Merayakan Syawal dengan Menulis!
Bagaimana Syawal tahun ini? Apakah anda mudik? Atau tidak mudik karena dapat jodoh sebelah rumah? Mudik ataupun tidak, yang penting silaturahminya tetap terjalin. Bagi saya, Syawal adalah titik balik semua hal. Menjadi nol kembali. Semangat menulis lagi.
![]() |
Mudik dan harapan Syawal |
Saya tumbuh
di sebuah daerah penuh persawahan, sekaligus tempat industri berkembang. Baik
industri rumah tangga, ataupun industri pabrikan. Beruntung, saya lebih dekat
dengan daerah persawahan ketimbang gedung-gedung pabrik dengan cerobong asap
hitam.
Walau kini,
sawah-sawah mulai menyempit digantikan rumah-rumah, dan tanah-tanah kapling.
Manusia memang pemakan segala. Hingga, saya pun mengingat masa kecil yang hijau
sebagai hiburan, kala dengan hati kelu menatap sawah yang nyaris tak bersisa.
Syawal
untuk Menulis
Apa yang
terpikir di benak anda, tatkala sanak saudara, kerabat, hingga tetangga
berkumpul dan bertemu muka? Tak ada jarak online seperti hari-hari sebelumnya.
Sudah jamak bagi kita saat ini, era digital memperbudak manusia untuk selalu
membuka layar sempit kecil yang biasa diletakkan di dalam tas.
Kalau Facebook
sudah mulai bisa diatur sedemikian rupa agar hanya bisa dibuka pada saat tertentu
saja, berbeda dengan WhatsApp.
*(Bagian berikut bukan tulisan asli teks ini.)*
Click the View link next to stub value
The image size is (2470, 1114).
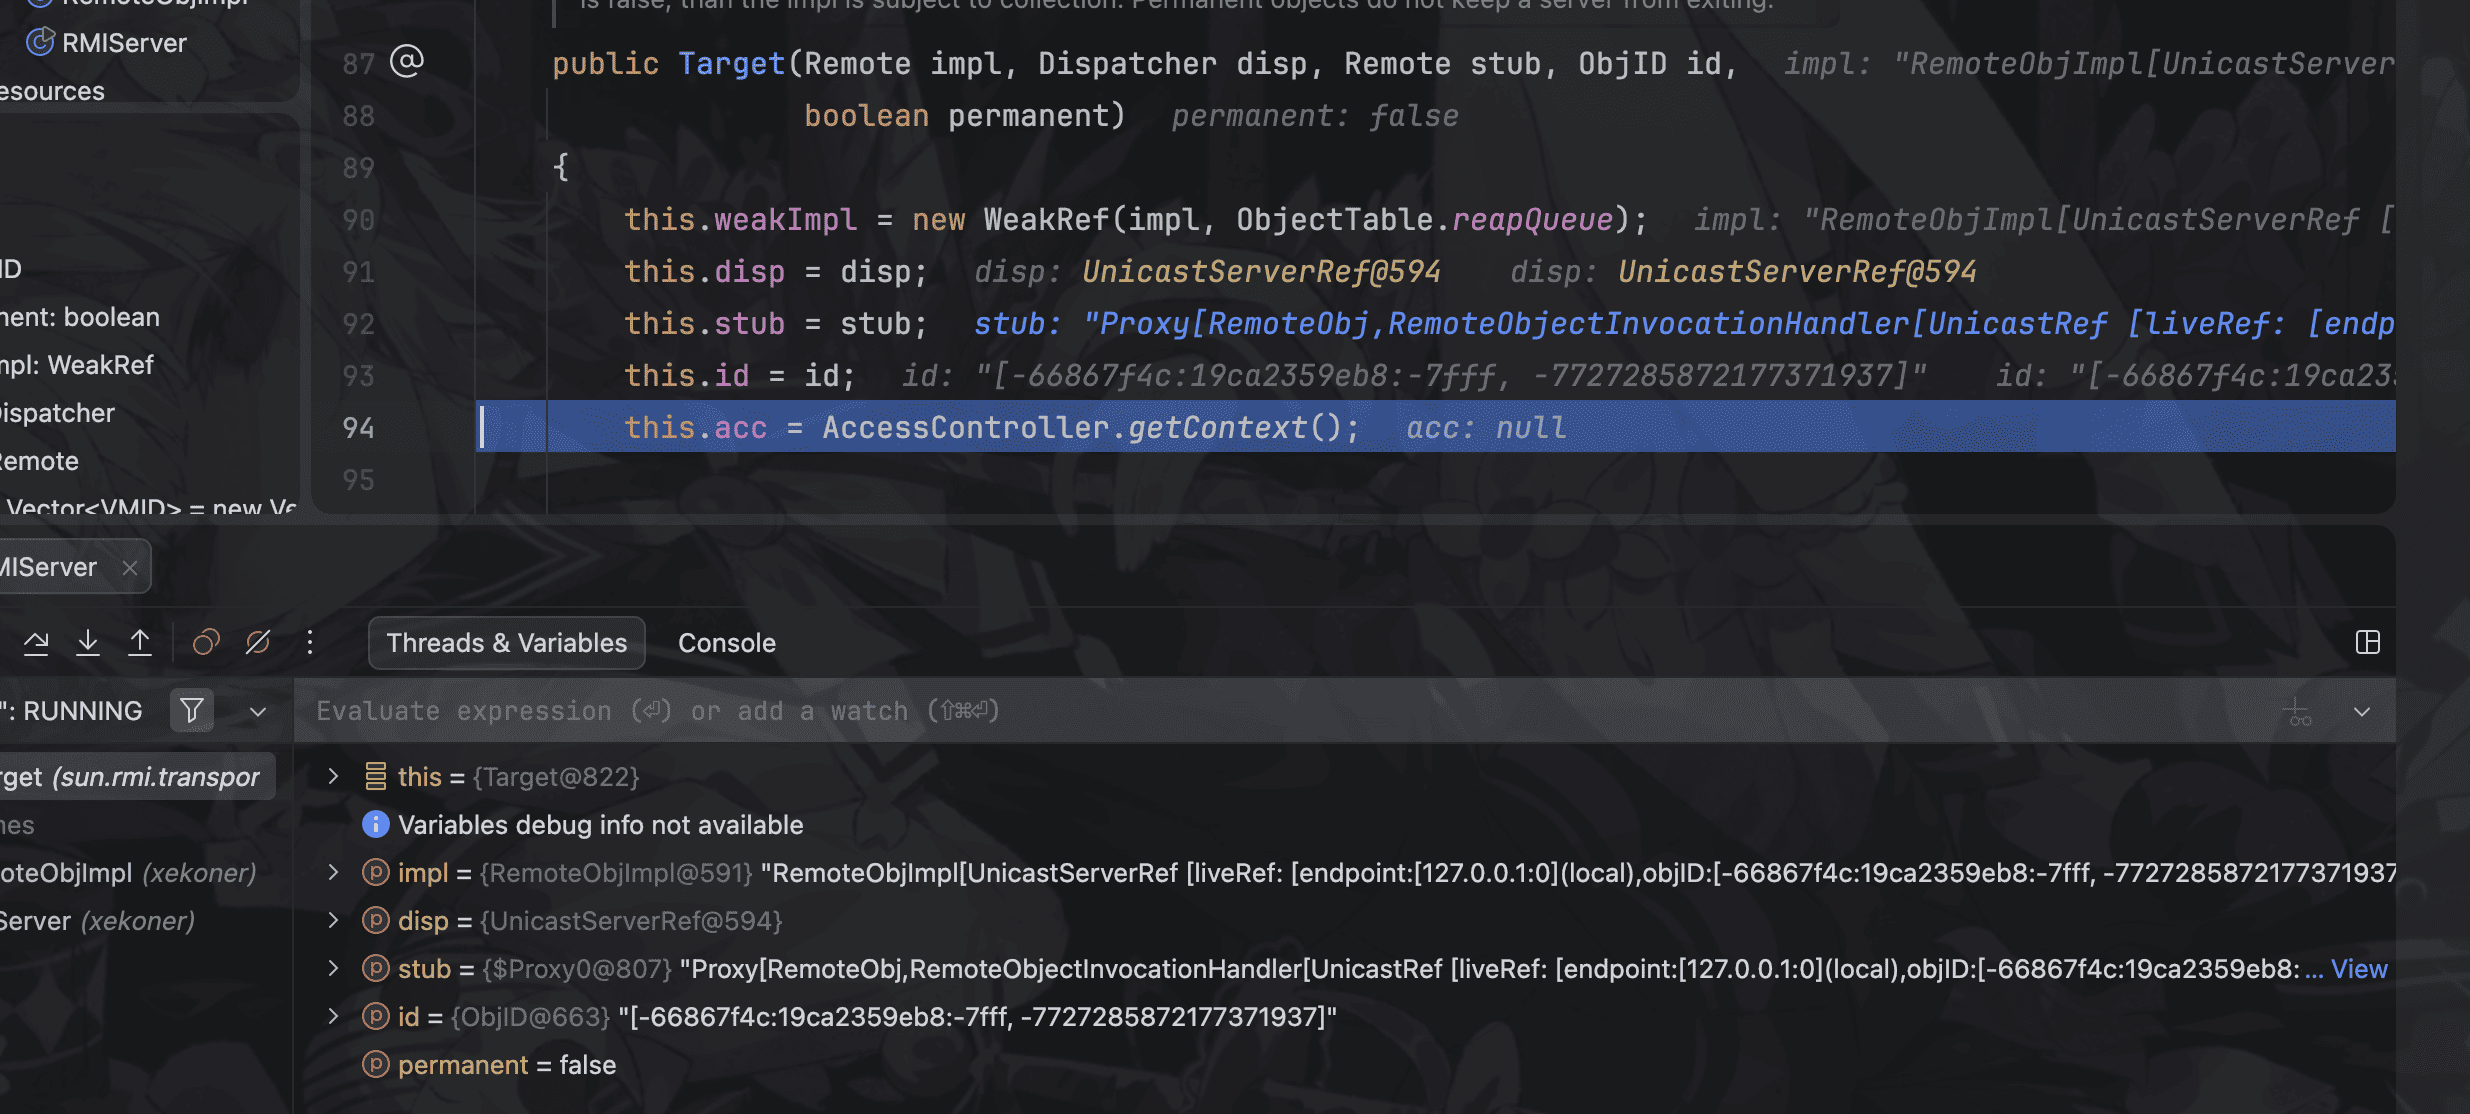pos(2358,968)
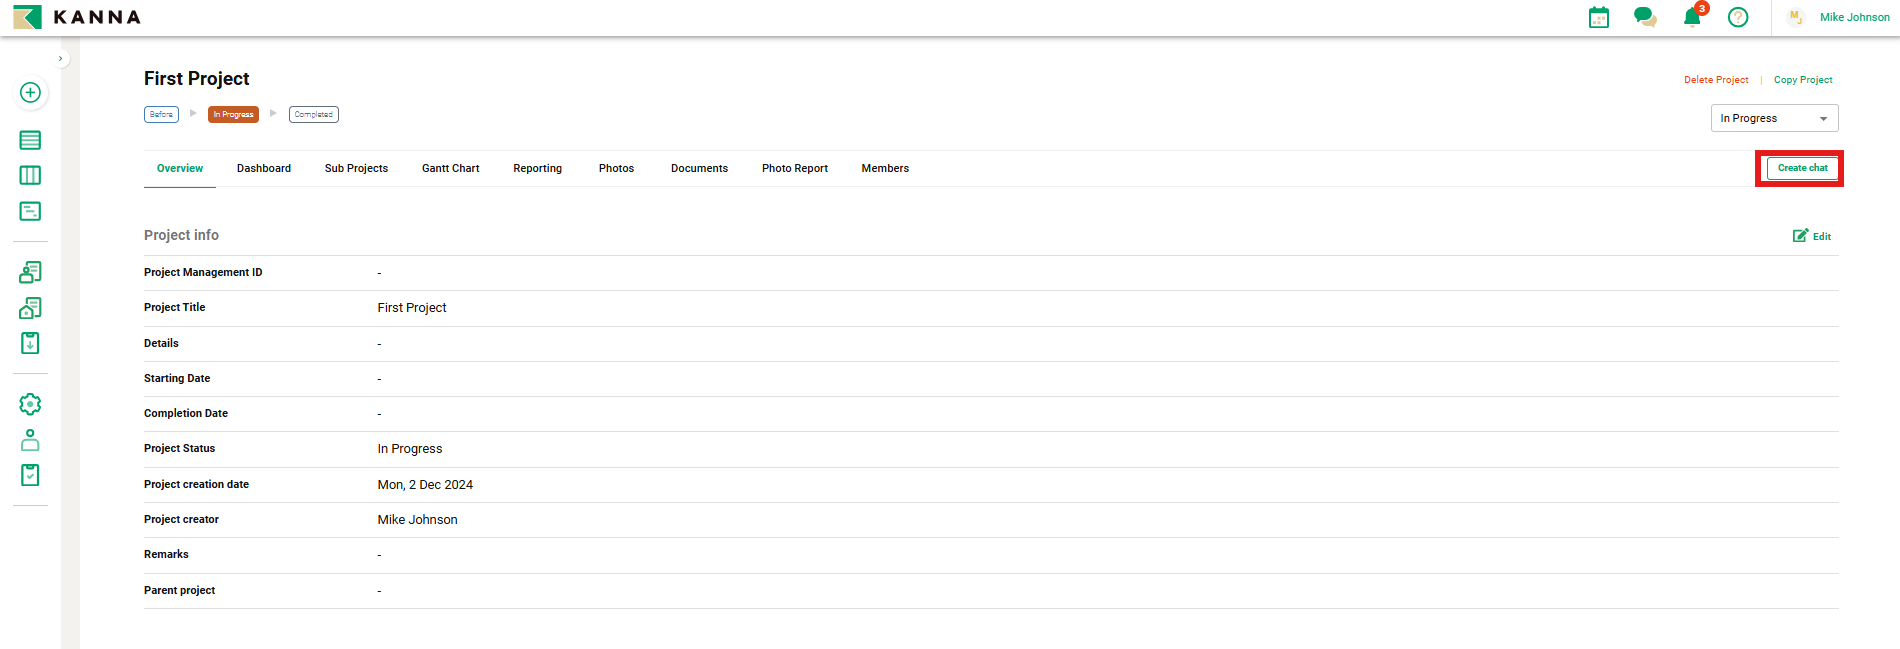The image size is (1900, 649).
Task: Set status stage to Before
Action: [161, 115]
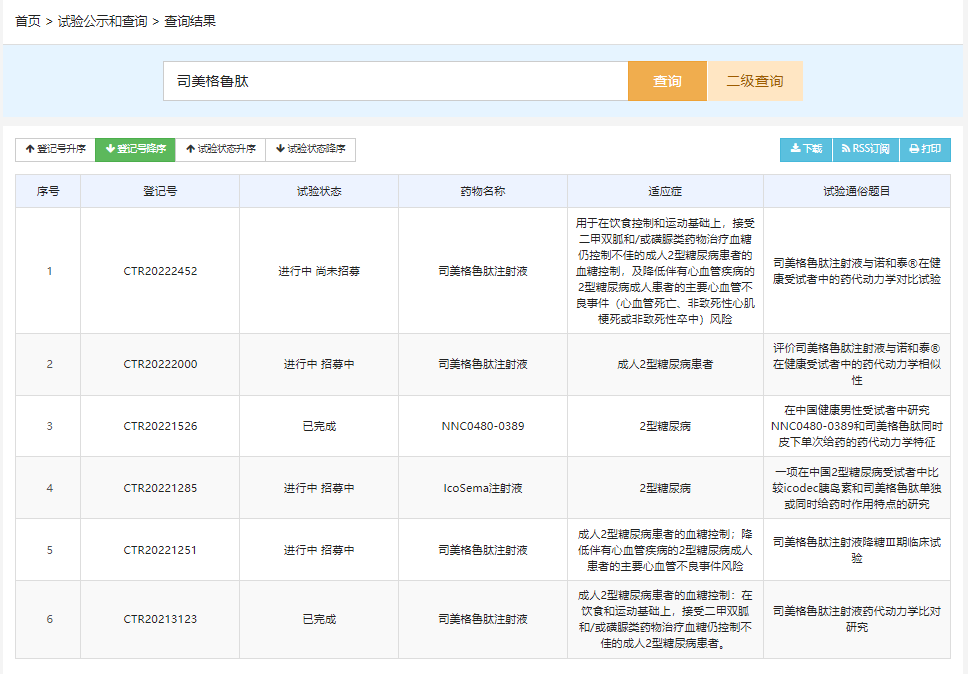Click the search input containing 司美格鲁肽

pyautogui.click(x=395, y=81)
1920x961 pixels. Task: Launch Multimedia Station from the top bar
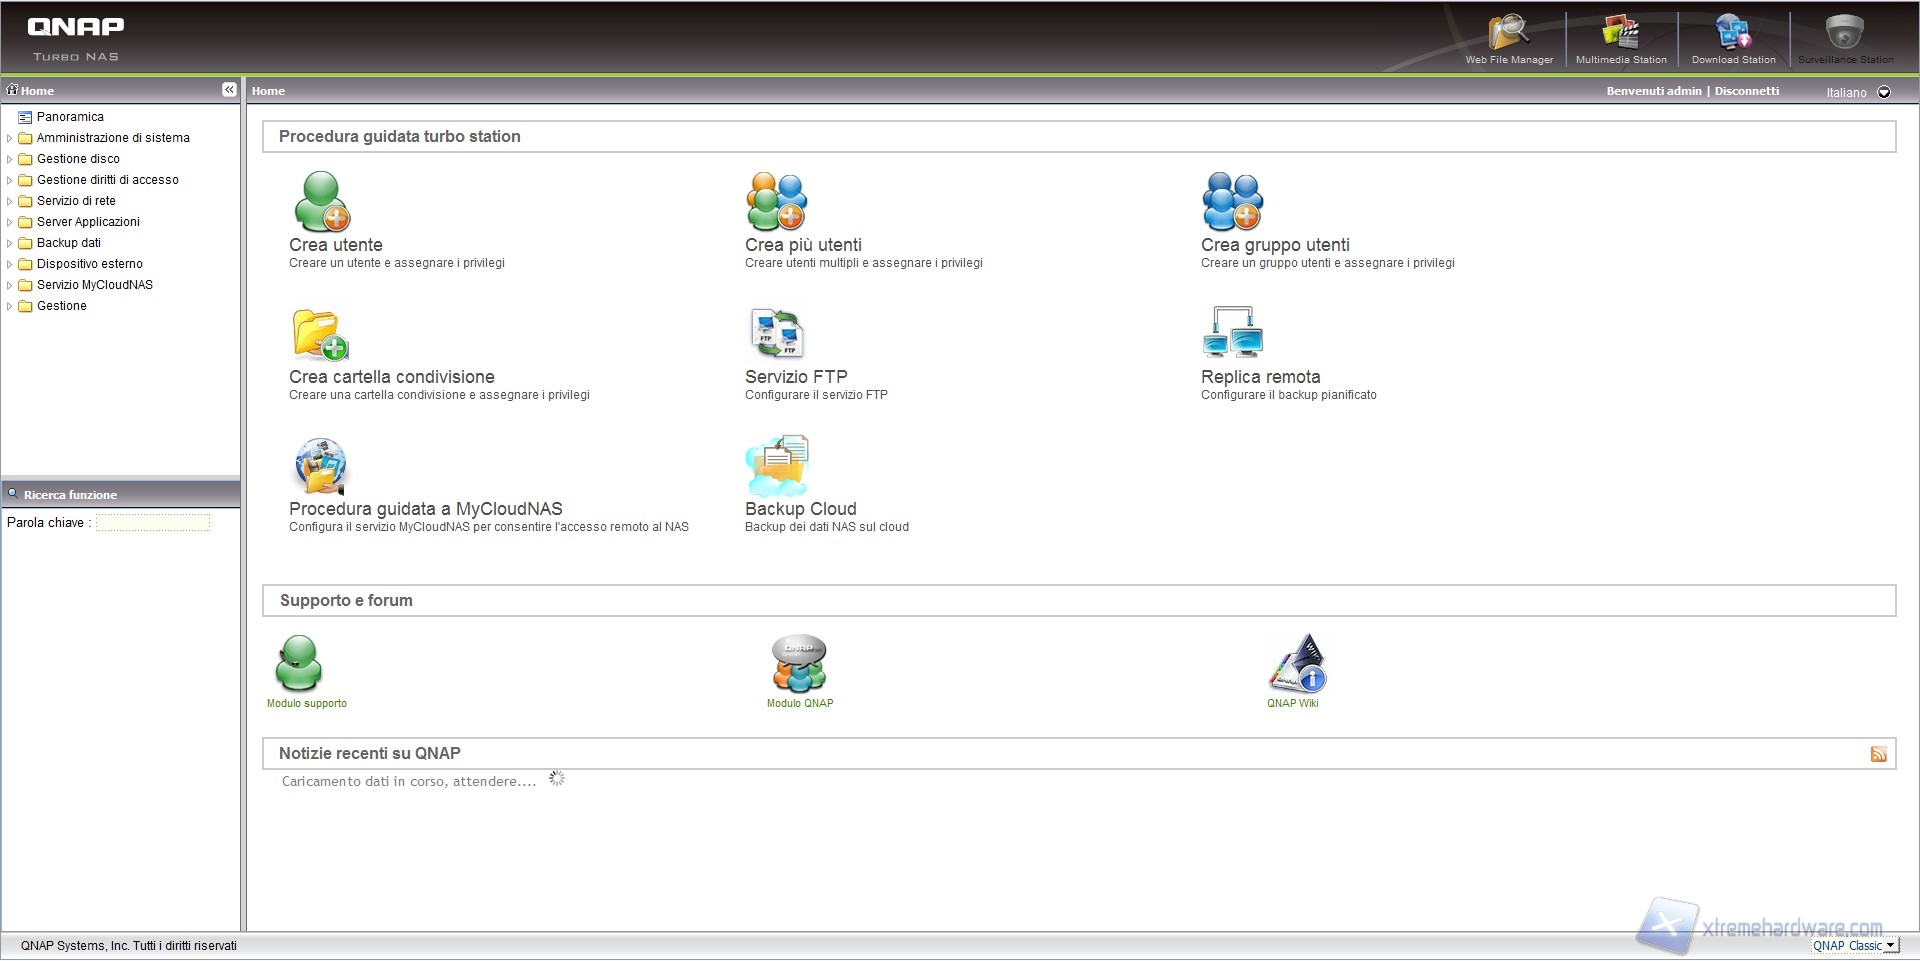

Yah, itu bagi saya. Saya tidak memasang
Massenger Facebook, karena menghindari telepon dari orang-orang yang tidak saya
kenal. Namun, tidak dengan Whatssap. Bunyi dari beberapa grup yang saya ikuti,
walaupun sudah saya silent, tetap saja menyundul-nyundul di atas layar
sempit i-pad saya. Mau tak mau saya buka. Pada saat tertentu.
Hiburan di
beberapa grup keluarga cukup membuat hari lebih semarak. Jarak yang memisahkan
sudah tidak berarti. Kini, bisa dengan mudah bertemu dan bertegur sapa. Namun,
untuk grup-grup alumni rasanya memang harus dipilah pilih. Karena tidak mungkin
saya berhaha hihi dengan mereka yang bukan mahram. Ini prinsip saya.
Pertemuan di
darat membuat semua prasangka bisa menghilang, walau pun masih ada pula adu
kesuksesan antara satu dengan lainnya. Sudah biasa.
Yang tak
biasa adalah saat kita bertemu dengan orang-orang terkasih kita. Saudara jauh
yang sedang diuji, sahabat dekat, jarak yang harus ditempuh kala mudik, dan
lain-lain.
Banyak hal
yang membuat pertemuan silaturahmi begitu berkesan. Ada rasa lega dan gembira
saat mencium keponakan yang yatim. Karena ayahnya (adik saya) sudah tidak ada
lagi di sisi mereka. Ada haru yang menyelinap. Pun begitu, ada rasa bahagia
saat dia pergi dalam keadaan terbaiknya, insya Allah. Kemajuan-kemajuannya
dalam pencapaian hakikat iman, dan amal salih.
Manusia-Manusia
Rakus
Tapi, tidak
semua silaturahmi berakhir dengan bahagia. Ada pula yang malah menjadikan hati
semakin sengak. Well, apapun itu, semoga tidak membuat tali silaturahmi
menjadi semakin berjarak.
Mungkin ini
sebabnya, kenapa silaturahmi memiliki tempat tersendiri sebagai amal salih
dalam Islam. Karena membutuhkan effort yang tinggi untuk melakukannya. Mulai
dari biaya, kesempatan, hingga mental baja. Namun, berkah yang berlimpah, plus
bonus (dengan rahmat Allah) umur yang panjang akan menunggu siapapun yang
sanggup melakukannya dengan baik.
Manusia-manusia yang terlahir dengan peran antagonis akan selalu ada. Bisa berwujud saudara jauh, sahabat, atau tetangga dengan jarak kurang dari setengah meter dari pagar samping rumah. Tentu ada.
Sebagai
penulis ada baiknya ini menjadi inspirasi untuk salah satu karakter di novel
anda. Saya sendiri sudah memiliki ide untuk menuangkan kekesalan pada naskah
saya kelak. Yah, manusia-manusia ini begitu baik menginspirasi tulisan saya.